- _What the task requires_: Update the lines from the one that has "Given: Click the 채널DB시스템" through the one that has "Looking at the screenshot, I should pos(71,239)." by putting "Instruction" in place of "Given" and changing nothing else. Leave the pictures out of your answer.

------ Dataset records

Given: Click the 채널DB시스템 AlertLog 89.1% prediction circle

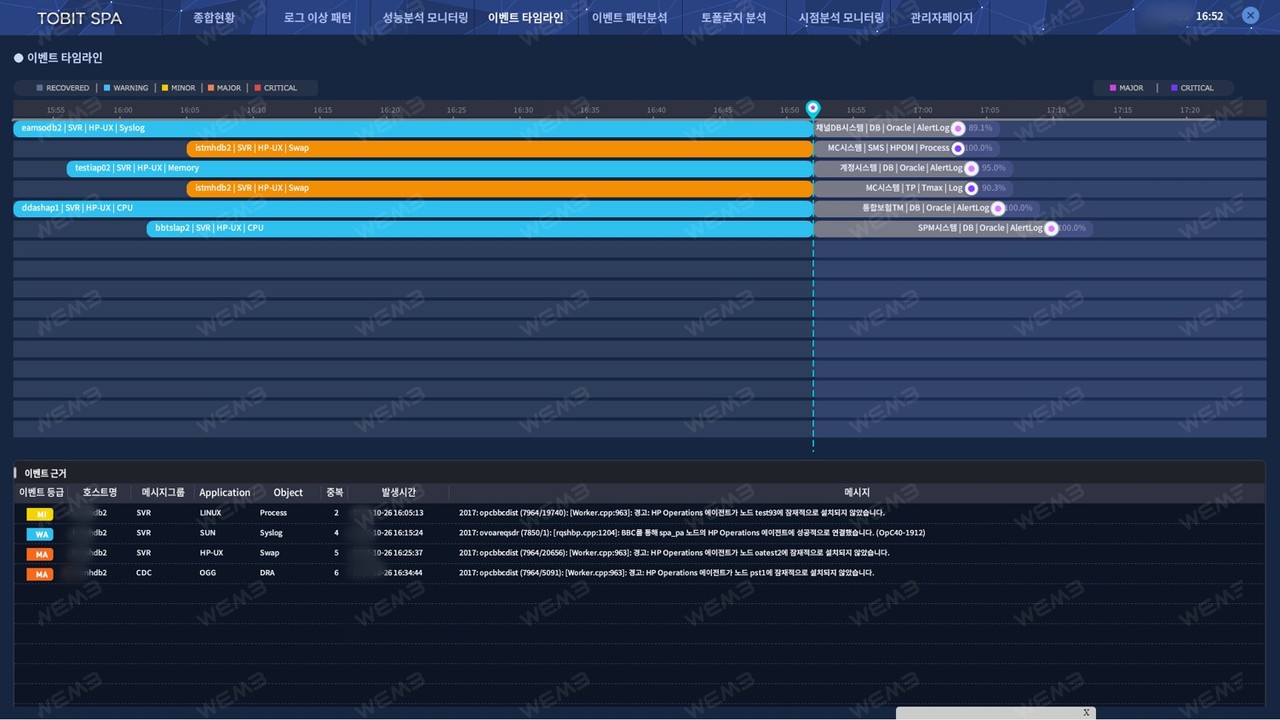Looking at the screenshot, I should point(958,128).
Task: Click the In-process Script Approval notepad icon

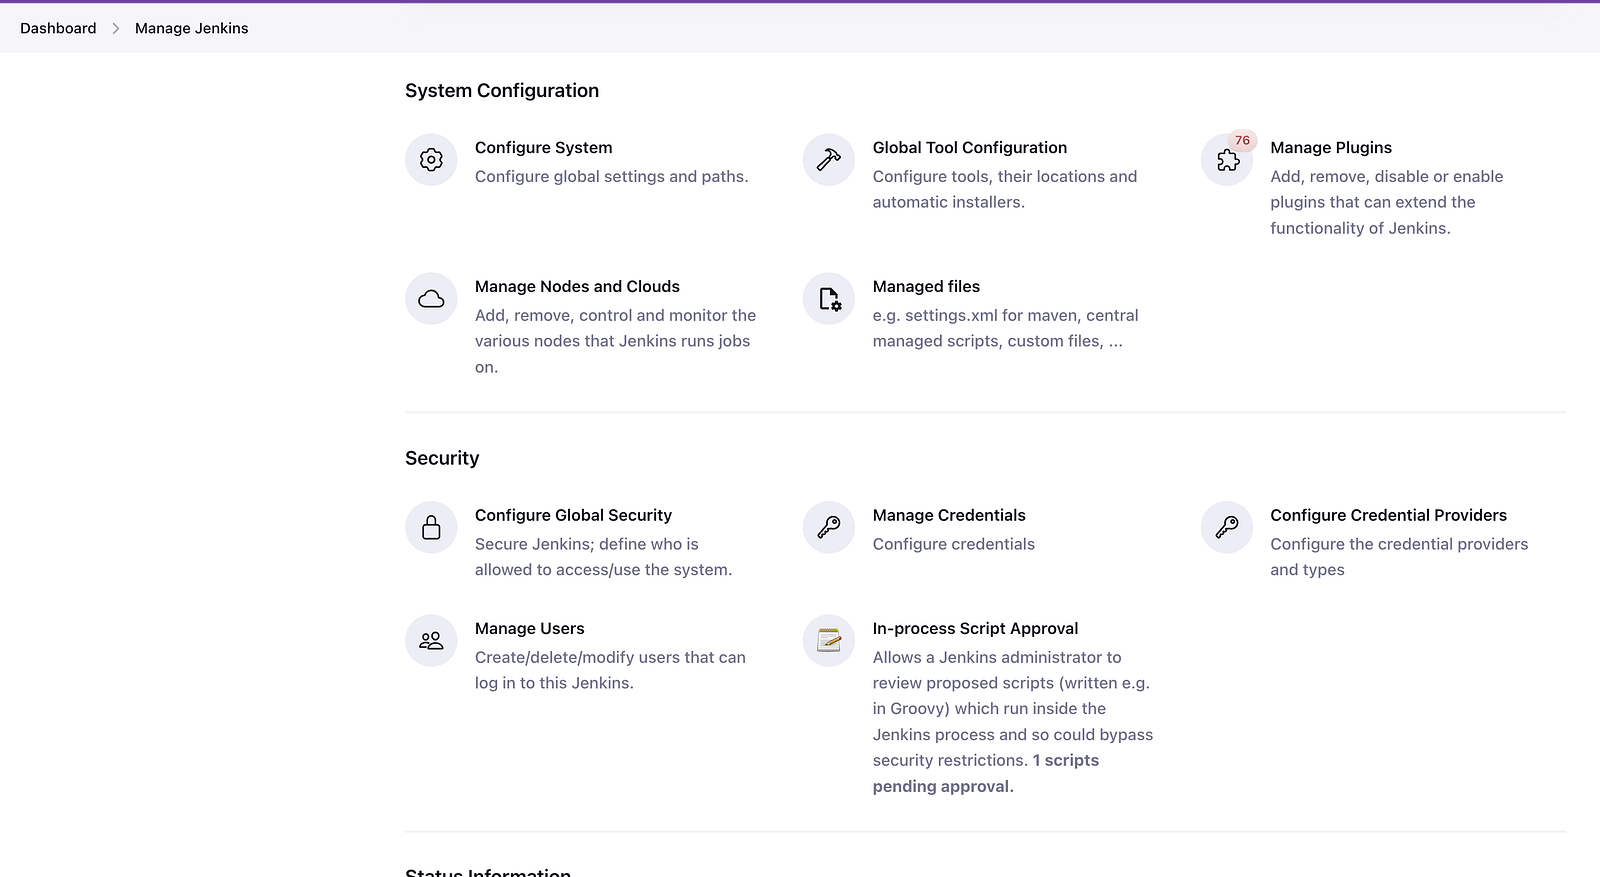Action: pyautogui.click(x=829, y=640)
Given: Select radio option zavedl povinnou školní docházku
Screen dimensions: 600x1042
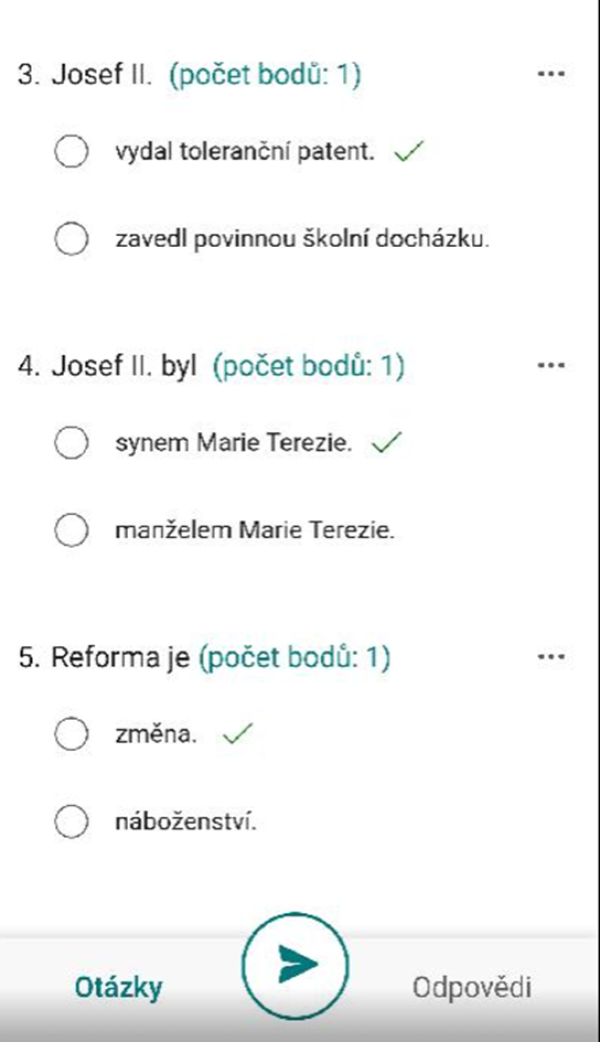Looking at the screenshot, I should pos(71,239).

------------
------ Dataset records

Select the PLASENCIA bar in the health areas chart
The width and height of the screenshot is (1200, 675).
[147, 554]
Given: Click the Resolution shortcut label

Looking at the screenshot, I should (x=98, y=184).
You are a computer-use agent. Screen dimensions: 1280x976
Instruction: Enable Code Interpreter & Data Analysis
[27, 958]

------------
------ Dataset records

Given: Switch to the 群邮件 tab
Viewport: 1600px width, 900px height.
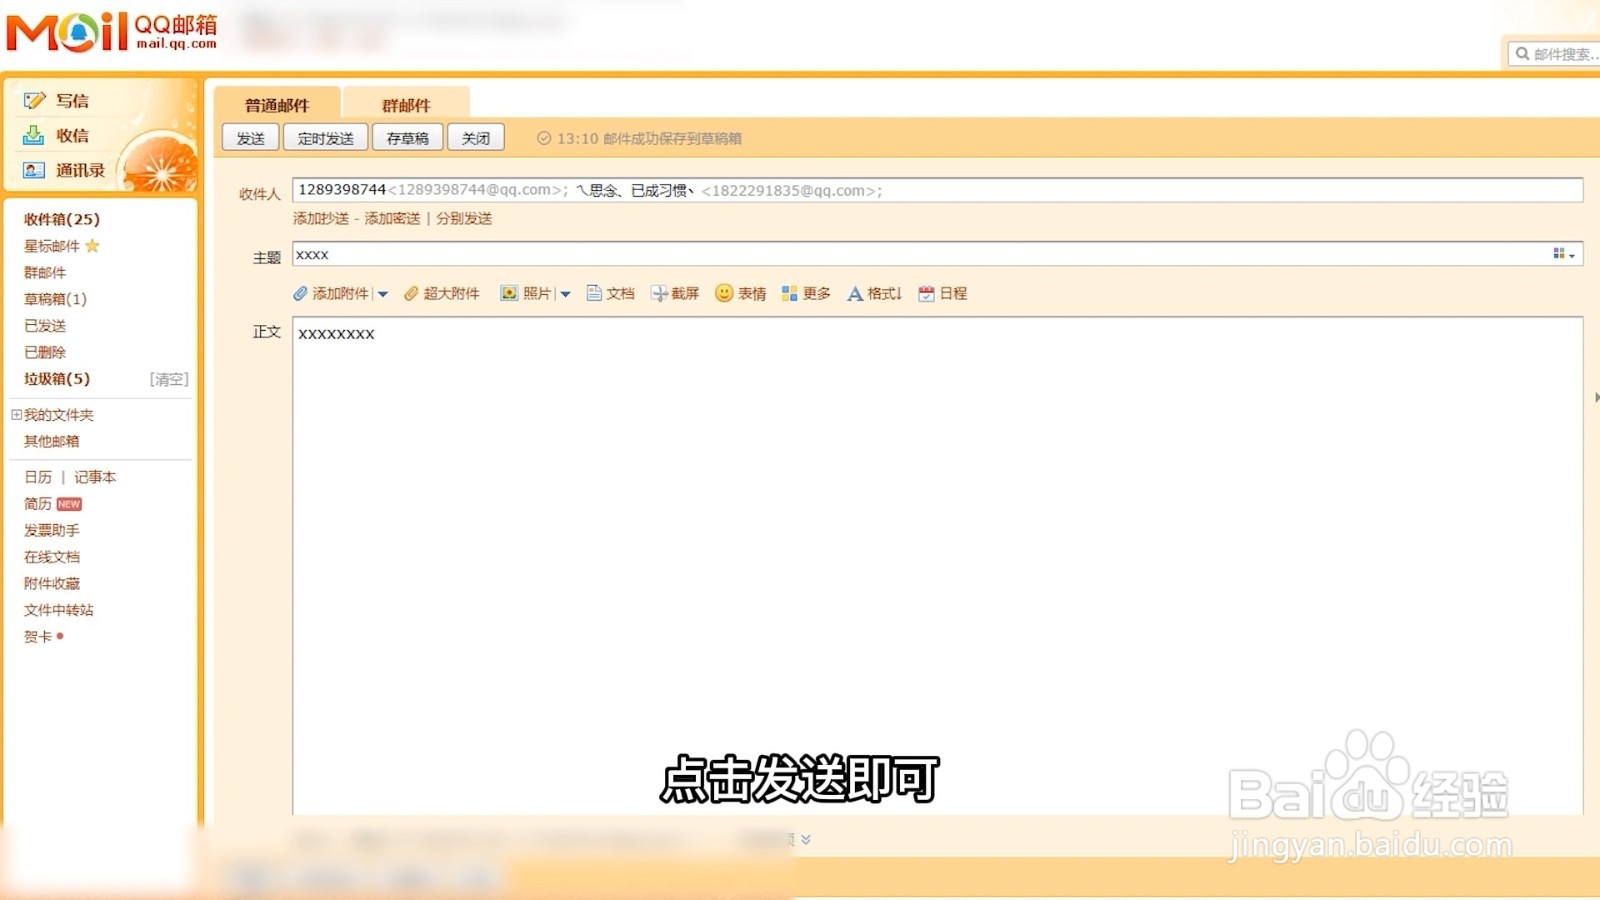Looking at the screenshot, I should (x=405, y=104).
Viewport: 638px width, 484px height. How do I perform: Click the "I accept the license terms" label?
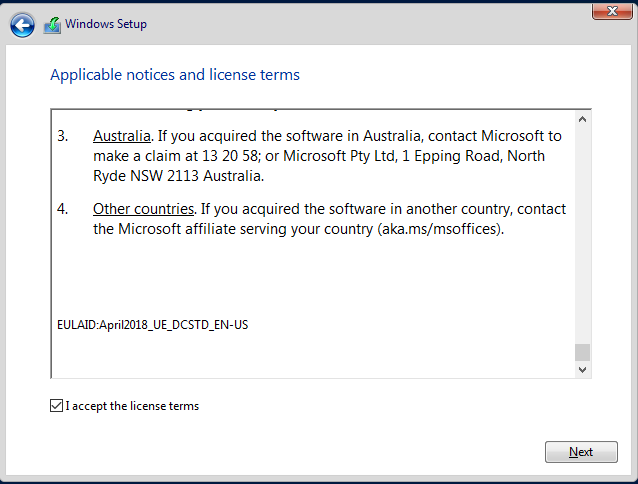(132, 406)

------------

- _Solution to the exercise_:
Instruction: Click the 채널DB시스템 AlertLog 89.1% prediction circle

Looking at the screenshot, I should point(958,128).
Task: Click the In-process Script Approval notepad icon

Action: pyautogui.click(x=829, y=640)
Instruction: Select radio option zavedl povinnou školní docházku
Screen dimensions: 600x1042
Looking at the screenshot, I should pos(71,239).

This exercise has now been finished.